### TASK TO COMPLETE
Images are not part of the copy; write out the rest of the data exactly as given.

Stored data:

=== Section Start ===

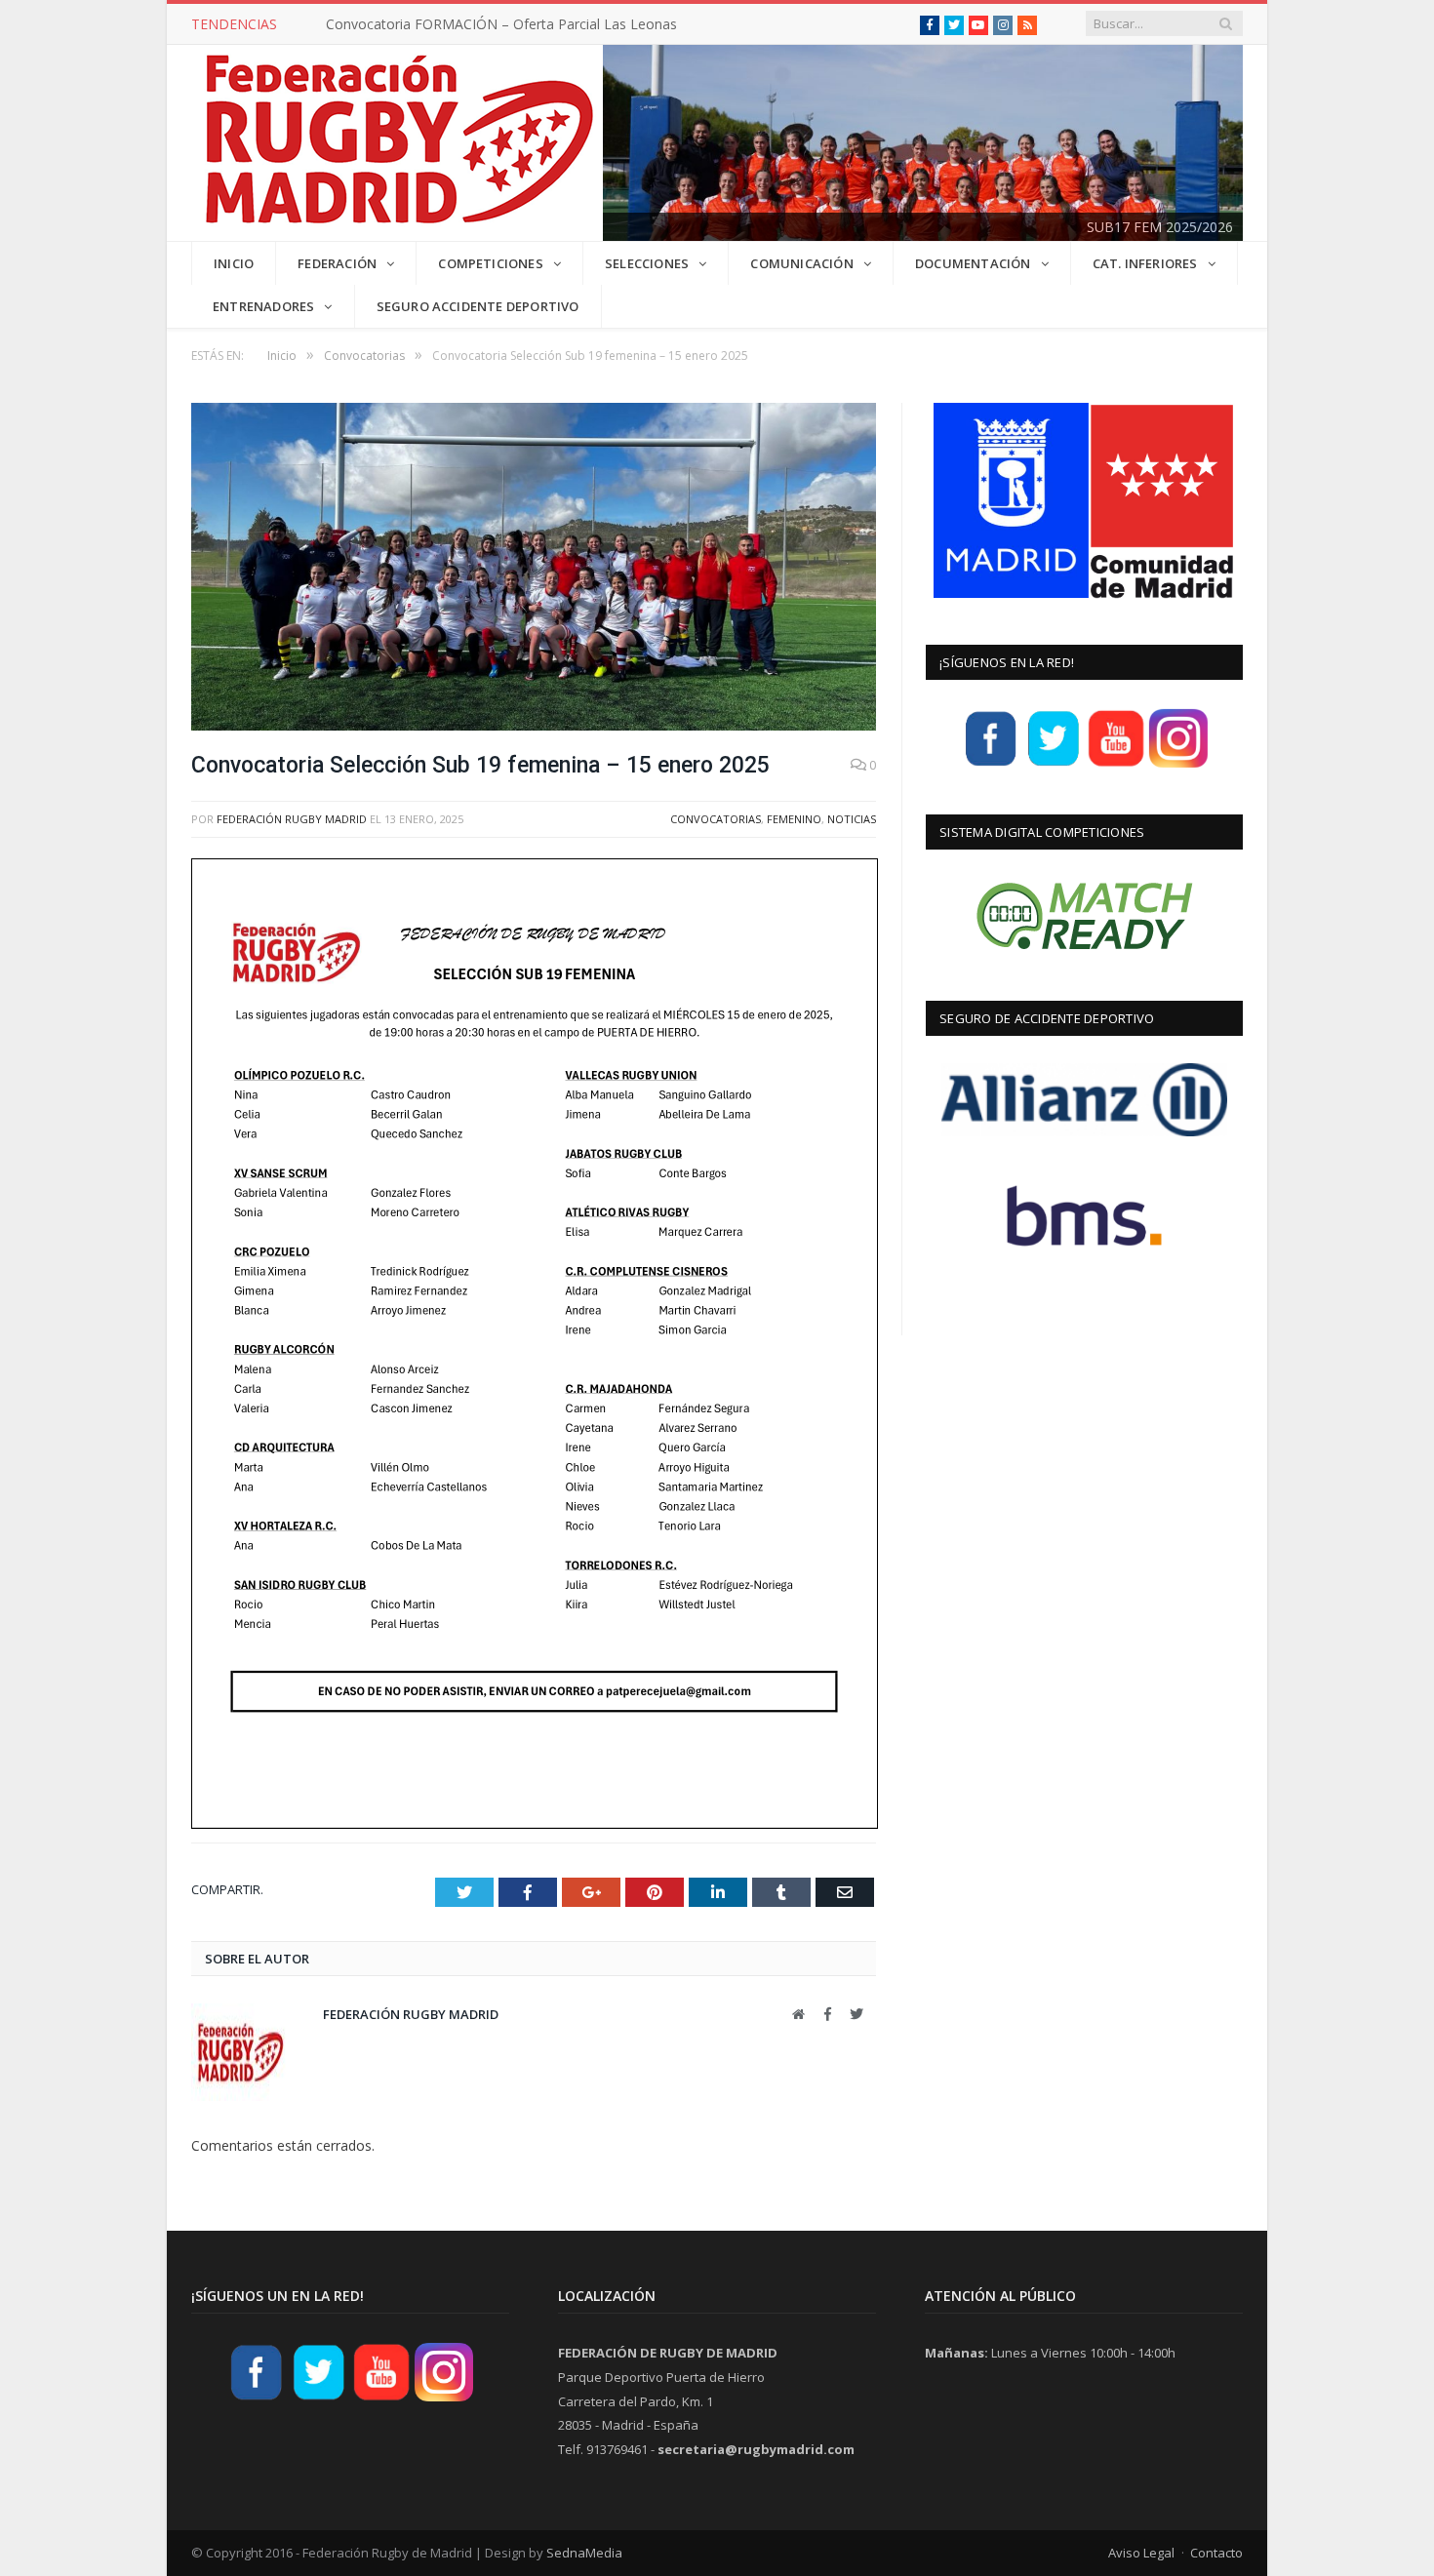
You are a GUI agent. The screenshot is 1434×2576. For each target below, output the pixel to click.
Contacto (1216, 2552)
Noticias (851, 819)
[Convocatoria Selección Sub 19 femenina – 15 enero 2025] (533, 569)
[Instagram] (1178, 764)
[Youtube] (1116, 764)
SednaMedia (584, 2552)
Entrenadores (263, 306)
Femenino (794, 819)
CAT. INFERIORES (1145, 263)
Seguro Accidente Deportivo (478, 306)
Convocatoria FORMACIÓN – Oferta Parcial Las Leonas (501, 24)
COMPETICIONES (490, 263)
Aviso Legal (1141, 2552)
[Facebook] (991, 764)
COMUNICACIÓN (801, 263)
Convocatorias (715, 819)
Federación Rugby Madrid (292, 819)
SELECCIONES (647, 263)
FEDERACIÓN (337, 263)
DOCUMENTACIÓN (973, 263)
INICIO (234, 263)
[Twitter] (1053, 764)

=== Section End ===

### SOLVED PROBLEM
You are a GUI agent. The screenshot is 1434×2576. For each target below, output the pixel to click.
Contacto (1216, 2552)
Noticias (851, 819)
[Convocatoria Selección Sub 19 femenina – 15 enero 2025] (533, 569)
[Instagram] (1178, 764)
[Youtube] (1116, 764)
SednaMedia (584, 2552)
Entrenadores (263, 306)
Femenino (794, 819)
CAT. INFERIORES (1145, 263)
Seguro Accidente Deportivo (478, 306)
Convocatoria FORMACIÓN – Oferta Parcial Las Leonas (501, 24)
COMPETICIONES (490, 263)
Aviso Legal (1141, 2552)
[Facebook] (991, 764)
COMUNICACIÓN (801, 263)
Convocatorias (715, 819)
Federación Rugby Madrid (292, 819)
SELECCIONES (647, 263)
FEDERACIÓN (337, 263)
DOCUMENTACIÓN (973, 263)
INICIO (234, 263)
[Twitter] (1053, 764)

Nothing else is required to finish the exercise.